North of England Mule Sheep Association

At Community Update, we take pride in showcasing the very best services provided by people, companies and charities that provide a wealth of benefits for their community. As such, in this issue we are proud to announce that we have selected NEMSA as the recipient of our Commitment to Excellence Award.

NEMSA (the North of England Mule Sheep Association), was established in the early 1980’s as a marketing group to spread the word about the North of England Mule, to all parts of the country. Committee members attended shows and sales throughout the Southern counties, the Midlands and Wales to educate and introduce people to this ‘new’ breed.

It began as a trickle, as Southern buyers bought small numbers of Mules to try, but the hybrid vigour of the Mule shone out, and its popularity began to grow year on year.
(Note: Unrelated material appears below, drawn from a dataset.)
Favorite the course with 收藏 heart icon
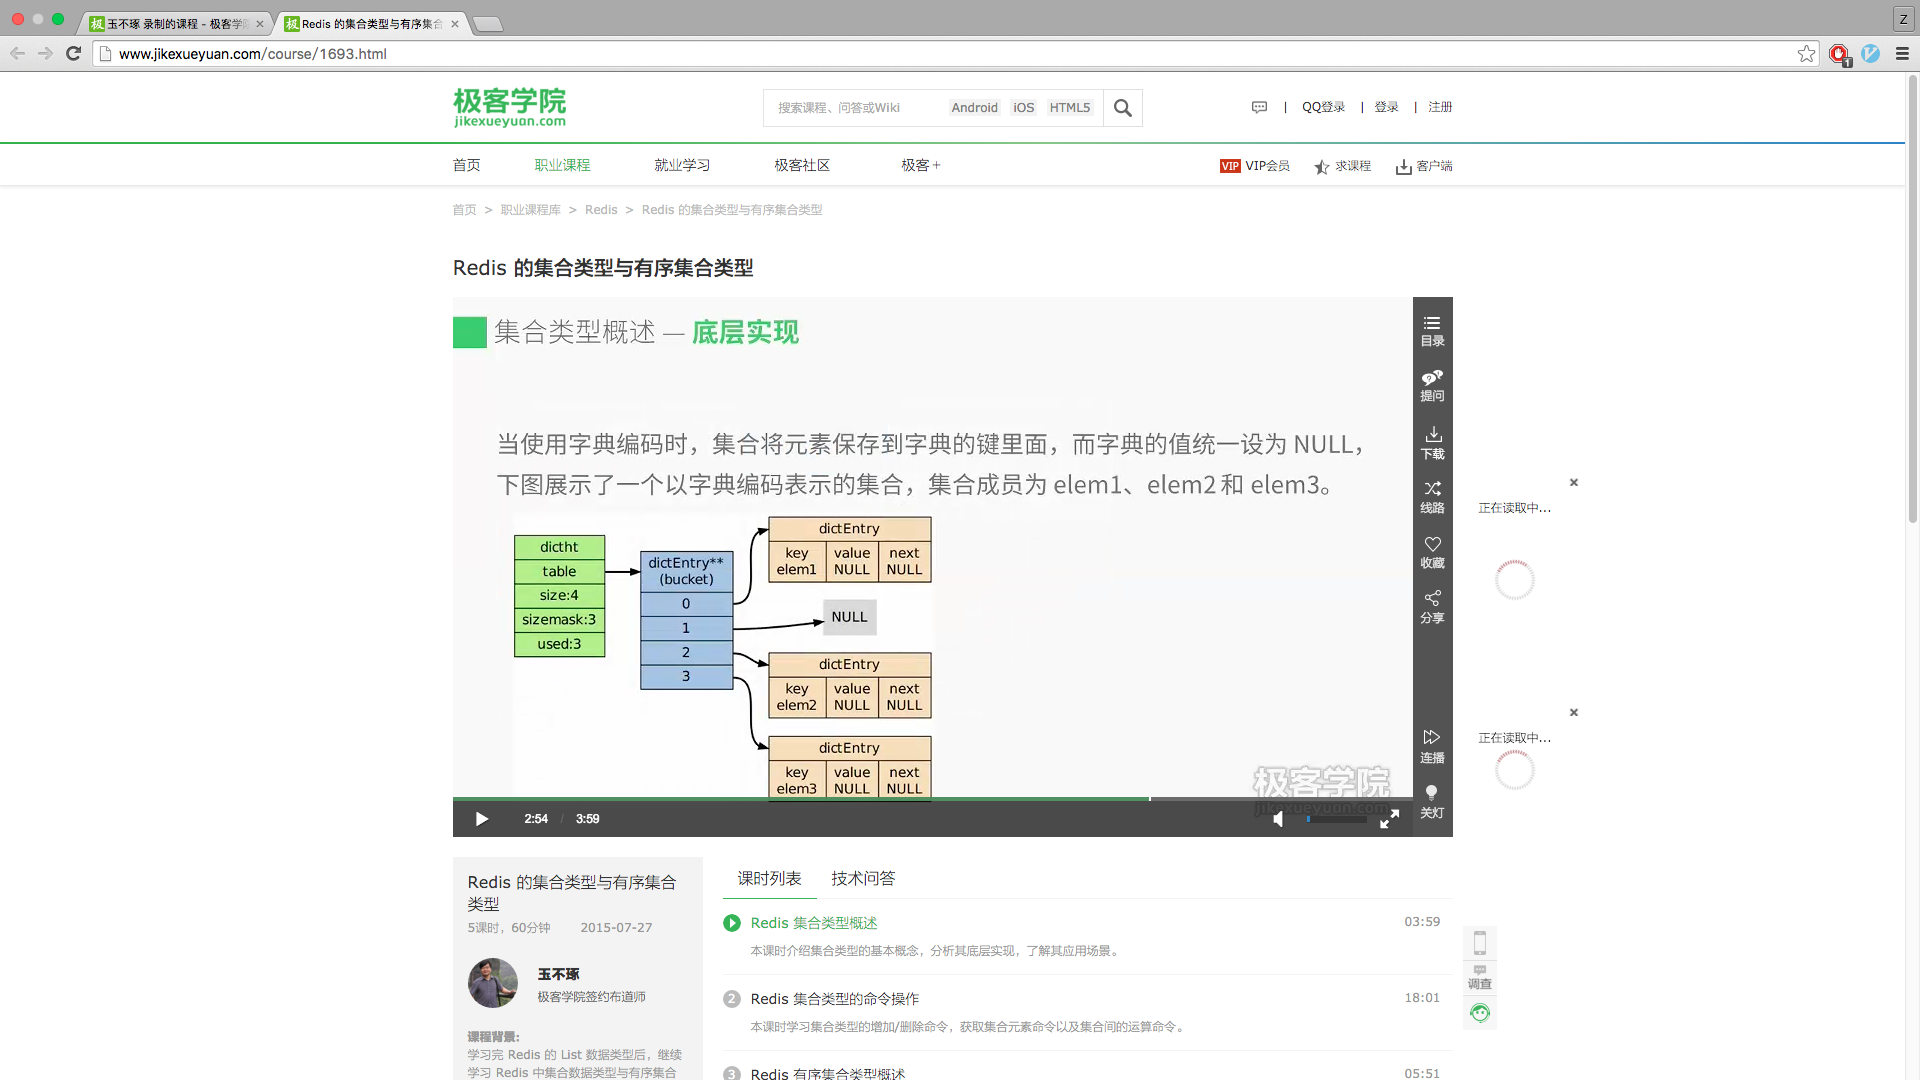The height and width of the screenshot is (1080, 1920). pos(1432,551)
Over the last 40 years, farmers have made the pilgrimage ‘up north’ to meet up with old friends, and to buy their flock replacements.

The NEMSA mule is made from crossing the blue faced Leicester ram onto either the Swaledale or the North of England type Blackface ewe, and the polled offspring has a speckled dark brown and white face.
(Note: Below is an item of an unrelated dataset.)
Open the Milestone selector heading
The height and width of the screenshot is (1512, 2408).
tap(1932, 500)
NEMSA Secretary, Linda Allan, along with her husband and their four children, farm in the beautiful Lune Valley, near Kirby Lonsdale in South Cumbria, and she told us, “as a society, we represent all of the northern counties of England, and as far north as the Scottish border. We have 1100 members and are divided into 9 branches where auction marts are affiliated.”

NEMSA has always worked very closely with auction marts across the north of England and cannot underestimate their importance within the rural community. They are not only social centres but are brokers who provide a safe and fair environment for farmers to market their stock.

As it looks to the future, NEMSA is looking at collating figures from farms across the north of England, in order to better record the breed success. Also, Maedi-Visna, an iceberg disease, is very much in the press at the moment as animals can never fully clear the infection, and NEMSA is investigating this and will advise members on how these can be addressed in the future.

Linda continued, “Since 1997 all NEMSA lambs have carried the official NEMSA grey tag, which ensures full traceability back to the farm of origin. The grey tag is the guarantee of both equality and provenance.”